_Given task_
Reproduce the items below with each instance of "Instruction:" replaced by "Goal:" and every other character left unchanged.

— Start of Data shown —

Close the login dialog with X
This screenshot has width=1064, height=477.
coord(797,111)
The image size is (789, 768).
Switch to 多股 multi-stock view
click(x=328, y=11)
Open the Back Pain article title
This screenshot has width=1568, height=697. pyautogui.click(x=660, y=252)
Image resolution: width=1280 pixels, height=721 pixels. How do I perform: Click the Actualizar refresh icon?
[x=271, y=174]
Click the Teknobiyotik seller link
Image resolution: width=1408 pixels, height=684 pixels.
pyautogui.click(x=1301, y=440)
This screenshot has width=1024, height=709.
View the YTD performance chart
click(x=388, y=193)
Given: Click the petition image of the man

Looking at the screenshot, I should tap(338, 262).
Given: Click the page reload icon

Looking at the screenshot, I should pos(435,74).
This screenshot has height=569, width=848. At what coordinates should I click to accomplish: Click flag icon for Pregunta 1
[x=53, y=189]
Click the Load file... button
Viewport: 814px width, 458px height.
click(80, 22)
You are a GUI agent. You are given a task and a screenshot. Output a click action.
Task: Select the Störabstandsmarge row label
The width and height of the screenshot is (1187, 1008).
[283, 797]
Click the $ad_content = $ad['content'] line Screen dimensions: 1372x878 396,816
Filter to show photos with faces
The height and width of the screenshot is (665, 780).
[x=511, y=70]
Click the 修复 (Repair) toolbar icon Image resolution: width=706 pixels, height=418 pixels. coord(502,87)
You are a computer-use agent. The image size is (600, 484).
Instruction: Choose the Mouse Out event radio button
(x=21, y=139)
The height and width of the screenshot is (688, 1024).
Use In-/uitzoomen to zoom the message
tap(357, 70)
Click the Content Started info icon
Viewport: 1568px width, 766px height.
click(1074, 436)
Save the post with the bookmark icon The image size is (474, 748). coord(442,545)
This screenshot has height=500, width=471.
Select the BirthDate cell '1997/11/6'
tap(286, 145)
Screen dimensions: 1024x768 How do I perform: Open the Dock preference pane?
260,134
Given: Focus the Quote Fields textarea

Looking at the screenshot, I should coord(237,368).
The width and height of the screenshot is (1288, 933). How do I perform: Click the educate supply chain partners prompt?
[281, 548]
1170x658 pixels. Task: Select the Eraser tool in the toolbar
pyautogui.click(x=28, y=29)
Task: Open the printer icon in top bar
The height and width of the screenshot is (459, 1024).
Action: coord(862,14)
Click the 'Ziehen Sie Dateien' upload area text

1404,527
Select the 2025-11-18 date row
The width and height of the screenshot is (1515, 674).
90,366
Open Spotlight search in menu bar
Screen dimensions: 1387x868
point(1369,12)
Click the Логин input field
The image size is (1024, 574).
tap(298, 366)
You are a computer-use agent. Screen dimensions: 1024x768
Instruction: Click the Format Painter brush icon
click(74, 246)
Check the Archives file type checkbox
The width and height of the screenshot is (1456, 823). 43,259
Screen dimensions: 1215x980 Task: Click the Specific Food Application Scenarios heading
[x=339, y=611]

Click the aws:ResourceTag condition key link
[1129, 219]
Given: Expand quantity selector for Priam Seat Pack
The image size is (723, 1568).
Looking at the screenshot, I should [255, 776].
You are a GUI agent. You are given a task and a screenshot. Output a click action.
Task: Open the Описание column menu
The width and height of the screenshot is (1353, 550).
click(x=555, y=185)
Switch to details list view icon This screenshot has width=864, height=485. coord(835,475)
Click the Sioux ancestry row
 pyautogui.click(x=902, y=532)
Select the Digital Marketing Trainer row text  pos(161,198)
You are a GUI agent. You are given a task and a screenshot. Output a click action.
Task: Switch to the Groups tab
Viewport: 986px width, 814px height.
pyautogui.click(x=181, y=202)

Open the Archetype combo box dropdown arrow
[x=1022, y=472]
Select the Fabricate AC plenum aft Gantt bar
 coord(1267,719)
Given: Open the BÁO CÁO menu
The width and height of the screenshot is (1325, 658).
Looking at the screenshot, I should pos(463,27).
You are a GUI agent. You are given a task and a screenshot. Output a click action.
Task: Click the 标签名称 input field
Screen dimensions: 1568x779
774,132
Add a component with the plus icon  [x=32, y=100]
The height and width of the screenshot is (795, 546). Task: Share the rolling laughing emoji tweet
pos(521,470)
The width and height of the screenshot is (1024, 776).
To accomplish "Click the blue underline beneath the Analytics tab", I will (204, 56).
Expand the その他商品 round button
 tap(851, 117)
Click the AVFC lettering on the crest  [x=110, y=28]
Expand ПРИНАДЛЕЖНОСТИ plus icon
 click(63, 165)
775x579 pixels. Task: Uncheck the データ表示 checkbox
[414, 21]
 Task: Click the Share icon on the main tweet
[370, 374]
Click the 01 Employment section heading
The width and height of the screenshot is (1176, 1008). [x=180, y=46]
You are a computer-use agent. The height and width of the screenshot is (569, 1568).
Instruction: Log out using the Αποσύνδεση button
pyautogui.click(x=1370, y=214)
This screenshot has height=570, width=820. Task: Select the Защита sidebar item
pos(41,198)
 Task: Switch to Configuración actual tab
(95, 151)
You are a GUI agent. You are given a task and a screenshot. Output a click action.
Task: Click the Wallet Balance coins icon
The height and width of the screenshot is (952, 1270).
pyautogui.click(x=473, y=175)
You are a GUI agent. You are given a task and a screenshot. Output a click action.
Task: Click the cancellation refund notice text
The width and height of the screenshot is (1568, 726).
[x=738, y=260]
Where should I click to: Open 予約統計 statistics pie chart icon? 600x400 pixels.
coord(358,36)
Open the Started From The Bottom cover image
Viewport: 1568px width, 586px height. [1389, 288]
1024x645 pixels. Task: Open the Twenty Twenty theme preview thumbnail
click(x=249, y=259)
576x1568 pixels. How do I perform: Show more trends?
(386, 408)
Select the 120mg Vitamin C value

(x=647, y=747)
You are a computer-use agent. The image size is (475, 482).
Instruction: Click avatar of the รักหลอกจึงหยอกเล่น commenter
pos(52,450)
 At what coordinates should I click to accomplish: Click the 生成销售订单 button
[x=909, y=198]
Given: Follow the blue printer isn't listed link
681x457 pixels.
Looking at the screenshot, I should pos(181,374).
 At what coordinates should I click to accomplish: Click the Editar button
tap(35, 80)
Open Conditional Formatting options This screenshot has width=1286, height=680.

— End of Data shown —

_Written solution_
Close the login dialog with X
This screenshot has width=1064, height=477.
coord(797,111)
The image size is (789, 768).
Switch to 多股 multi-stock view
click(x=328, y=11)
Open the Back Pain article title
This screenshot has width=1568, height=697. pyautogui.click(x=660, y=252)
Image resolution: width=1280 pixels, height=721 pixels. How do I perform: Click the Actualizar refresh icon?
[x=271, y=174]
Click the Teknobiyotik seller link
Image resolution: width=1408 pixels, height=684 pixels.
pyautogui.click(x=1301, y=440)
This screenshot has width=1024, height=709.
View the YTD performance chart
click(x=388, y=193)
Given: Click the petition image of the man

Looking at the screenshot, I should tap(338, 262).
Given: Click the page reload icon

Looking at the screenshot, I should pos(435,74).
This screenshot has height=569, width=848. At what coordinates should I click to accomplish: Click flag icon for Pregunta 1
[x=53, y=189]
Click the Load file... button
Viewport: 814px width, 458px height.
click(80, 22)
You are a GUI agent. You are given a task and a screenshot. Output a click action.
Task: Select the Störabstandsmarge row label
The width and height of the screenshot is (1187, 1008).
[283, 797]
Click the $ad_content = $ad['content'] line Screen dimensions: 1372x878 396,816
Filter to show photos with faces
The height and width of the screenshot is (665, 780).
[x=511, y=70]
Click the 修复 (Repair) toolbar icon Image resolution: width=706 pixels, height=418 pixels. coord(502,87)
You are a computer-use agent. The image size is (600, 484).
Goal: Choose the Mouse Out event radio button
(x=21, y=139)
The height and width of the screenshot is (688, 1024).
Use In-/uitzoomen to zoom the message
tap(357, 70)
Click the Content Started info icon
Viewport: 1568px width, 766px height.
click(1074, 436)
Save the post with the bookmark icon The image size is (474, 748). coord(442,545)
This screenshot has height=500, width=471.
Select the BirthDate cell '1997/11/6'
tap(286, 145)
Screen dimensions: 1024x768 How do I perform: Open the Dock preference pane?
260,134
Given: Focus the Quote Fields textarea

Looking at the screenshot, I should coord(237,368).
The width and height of the screenshot is (1288, 933). How do I perform: Click the educate supply chain partners prompt?
[281, 548]
1170x658 pixels. Task: Select the Eraser tool in the toolbar
pyautogui.click(x=28, y=29)
Task: Open the printer icon in top bar
The height and width of the screenshot is (459, 1024).
Action: coord(862,14)
Click the 'Ziehen Sie Dateien' upload area text

1404,527
Select the 2025-11-18 date row
The width and height of the screenshot is (1515, 674).
90,366
Open Spotlight search in menu bar
Screen dimensions: 1387x868
point(1369,12)
Click the Логин input field
The image size is (1024, 574).
tap(298, 366)
You are a computer-use agent. Screen dimensions: 1024x768
Goal: Click the Format Painter brush icon
click(74, 246)
Check the Archives file type checkbox
The width and height of the screenshot is (1456, 823). 43,259
Screen dimensions: 1215x980 Task: Click the Specific Food Application Scenarios heading
[x=339, y=611]

Click the aws:ResourceTag condition key link
[1129, 219]
Given: Expand quantity selector for Priam Seat Pack
The image size is (723, 1568).
Looking at the screenshot, I should [255, 776].
You are a GUI agent. You are given a task and a screenshot. Output a click action.
Task: Open the Описание column menu
The width and height of the screenshot is (1353, 550).
click(x=555, y=185)
Switch to details list view icon This screenshot has width=864, height=485. coord(835,475)
Click the Sioux ancestry row
 pyautogui.click(x=902, y=532)
Select the Digital Marketing Trainer row text  pos(161,198)
You are a GUI agent. You are given a task and a screenshot. Output a click action.
Task: Switch to the Groups tab
Viewport: 986px width, 814px height.
pyautogui.click(x=181, y=202)

Open the Archetype combo box dropdown arrow
[x=1022, y=472]
Select the Fabricate AC plenum aft Gantt bar
 coord(1267,719)
Given: Open the BÁO CÁO menu
The width and height of the screenshot is (1325, 658).
Looking at the screenshot, I should pos(463,27).
You are a GUI agent. You are given a task and a screenshot. Output a click action.
Task: Click the 标签名称 input field
Screen dimensions: 1568x779
774,132
Add a component with the plus icon  [x=32, y=100]
The height and width of the screenshot is (795, 546). Task: Share the rolling laughing emoji tweet
pos(521,470)
The width and height of the screenshot is (1024, 776).
To accomplish "Click the blue underline beneath the Analytics tab", I will (204, 56).
Expand the その他商品 round button
 tap(851, 117)
Click the AVFC lettering on the crest  [x=110, y=28]
Expand ПРИНАДЛЕЖНОСТИ plus icon
 click(63, 165)
775x579 pixels. Task: Uncheck the データ表示 checkbox
[414, 21]
 Task: Click the Share icon on the main tweet
[370, 374]
Click the 01 Employment section heading
The width and height of the screenshot is (1176, 1008). [x=180, y=46]
You are a computer-use agent. The height and width of the screenshot is (569, 1568).
Goal: Log out using the Αποσύνδεση button
pyautogui.click(x=1370, y=214)
This screenshot has height=570, width=820. Task: Select the Защита sidebar item
pos(41,198)
 Task: Switch to Configuración actual tab
(95, 151)
You are a GUI agent. You are given a task and a screenshot. Output a click action.
Task: Click the Wallet Balance coins icon
The height and width of the screenshot is (952, 1270).
pyautogui.click(x=473, y=175)
You are a GUI agent. You are given a task and a screenshot. Output a click action.
Task: Click the cancellation refund notice text
The width and height of the screenshot is (1568, 726).
[x=738, y=260]
Where should I click to: Open 予約統計 statistics pie chart icon? 600x400 pixels.
coord(358,36)
Open the Started From The Bottom cover image
Viewport: 1568px width, 586px height. [1389, 288]
1024x645 pixels. Task: Open the Twenty Twenty theme preview thumbnail
click(x=249, y=259)
576x1568 pixels. How do I perform: Show more trends?
(386, 408)
Select the 120mg Vitamin C value

(x=647, y=747)
You are a computer-use agent. The image size is (475, 482).
Goal: Click avatar of the รักหลอกจึงหยอกเล่น commenter
pos(52,450)
 At what coordinates should I click to accomplish: Click the 生成销售订单 button
[x=909, y=198]
Given: Follow the blue printer isn't listed link
681x457 pixels.
Looking at the screenshot, I should pos(181,374).
 At what coordinates should I click to accomplish: Click the Editar button
tap(35, 80)
Open Conditional Formatting options This screenshot has width=1286, height=680.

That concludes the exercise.